The training data sets Teuken-7B apart from American competitors. The base model (v0.4) ingested 4 trillion tokens, while the updated v0.6 base model expanded this to 6 trillion tokens. Unlike models that bolt on multilingual capabilities through fine-tuning, Teuken-7B is natively multilingual. Its pre-training corpus contains approximately 50% non-English European text and 40% English text, alongside code. For comparison, Meta's Llama 3.1 8B contains only 8% non-English data.
To process this data efficiently, the OpenGPT-X team built a custom multilingual tokenizer. This tokenizer drastically reduces the compute overhead for European languages. Processing German text with the Teuken tokenizer incurs only a 22% cost premium over English, a massive efficiency gain compared to standard English-centric tokenizers.
Benchmark Performance and Key Metrics
Teuken-7B delivers highly stable performance across linguistic borders. The OpenGPT-X team evaluated the model using the European LLM Leaderboard, which translates standard benchmarks like ARC, HellaSwag, TruthfulQA, and MMLU into 21 EU languages.
In instruction-tuned evaluations, Teuken-7B competes aggressively with Mistral-7B-Instruct-v0.3 and Meta-Llama-3.1-8B-Instruct. Teuken-7B frequently outperforms its peers in the HellaSwag and TruthfulQA benchmarks for European languages. More importantly, the model exhibits a remarkably low standard deviation across different languages. This means a prompt written in Bulgarian or Romanian yields the same logical consistency and accuracy as a prompt written in English or German.
The mid-2025 release of Teuken-7B v0.6 brought a 7% average performance boost over the original v0.4 release. This update significantly improved robustness and reliability across all tested languages.
Supported Tasks and Modalities
Teuken-7B is a text-to-text model designed for enterprise integration. It excels at Retrieval-Augmented Generation (RAG), document summarization, information extraction, and conversational AI.
Because the model natively understands European cultural contexts and administrative nuances, it is highly effective for public sector and highly regulated industries. Deutsche Telekom currently deploys Teuken-7B to automate medical plans and process citizen welfare applications. The model integrates directly with the Gaia-X infrastructure, ensuring that sensitive corporate and government data complies with strict European data protection regulations.
Licensing and Access Options
The OpenGPT-X consortium distributes Teuken-7B through Hugging Face and Ollama under a tiered licensing structure to accommodate different use cases:
- Teuken-7B-instruct-commercial: Released under the permissive Apache 2.0 license. This version is fully cleared for enterprise deployment and commercial applications.
- Teuken-7B-instruct-research: Restricted to academic and research use. It achieves slightly higher benchmark scores (1-2% better) because it includes instruction-tuning datasets that prohibit commercial use.
- Teuken-7B-base: The foundational pre-trained model, available under a CC BY-NC 4.0 license for non-commercial fine-tuning.
The Sovereign AI Alternative
For ML teams building applications for the European market, Teuken-7B offers a transparent, open-source alternative to black-box commercial APIs. It avoids the cultural and linguistic biases inherent in English-first models. As the OpenGPT-X consortium shifts focus to the 100-billion-parameter SOOFI model this year, the 7B variant remains a highly efficient, cost-effective foundation for local deployment and specialized fine-tuning.
-- -- --
Activities:
1. Rewrite the paragraph of the Teuken-7B text that begins "The training data sets Teuken-7B apart" as a short bulleted list, keeping its main facts.
2. According to the Teuken-7B text, why does Teuken-7B-instruct-research score slightly higher on benchmarks than the commercial version? Answer in one to three sentences.
3. In the Teuken-7B text, how many EU languages does the European LLM Leaderboard translate its benchmarks into?
The lines that follow have nothing to do with the Teuken-7B text.

Dataset section:
-- -- --
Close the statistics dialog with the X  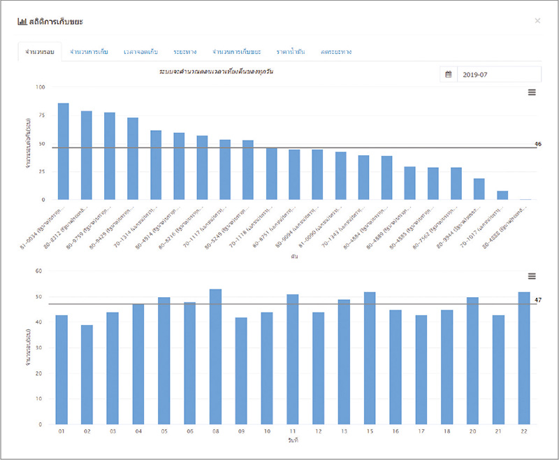537,21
-- -- --
Solutions to the exercise:
1.
- Teuken-7B's training data sets it apart from American competitors.
- The v0.4 base model was trained on 4 trillion tokens, and the v0.6 base model on 6 trillion.
- It is natively multilingual, not made multilingual through fine-tuning.
- Its pre-training corpus is about 50% non-English European text and 40% English text, plus code.
- By comparison, Meta's Llama 3.1 8B has only 8% non-English data.

2. It includes instruction-tuning datasets that prohibit commercial use. This gives it 1-2% better benchmark scores, but it is restricted to academic and research use.

3. 21 EU languages.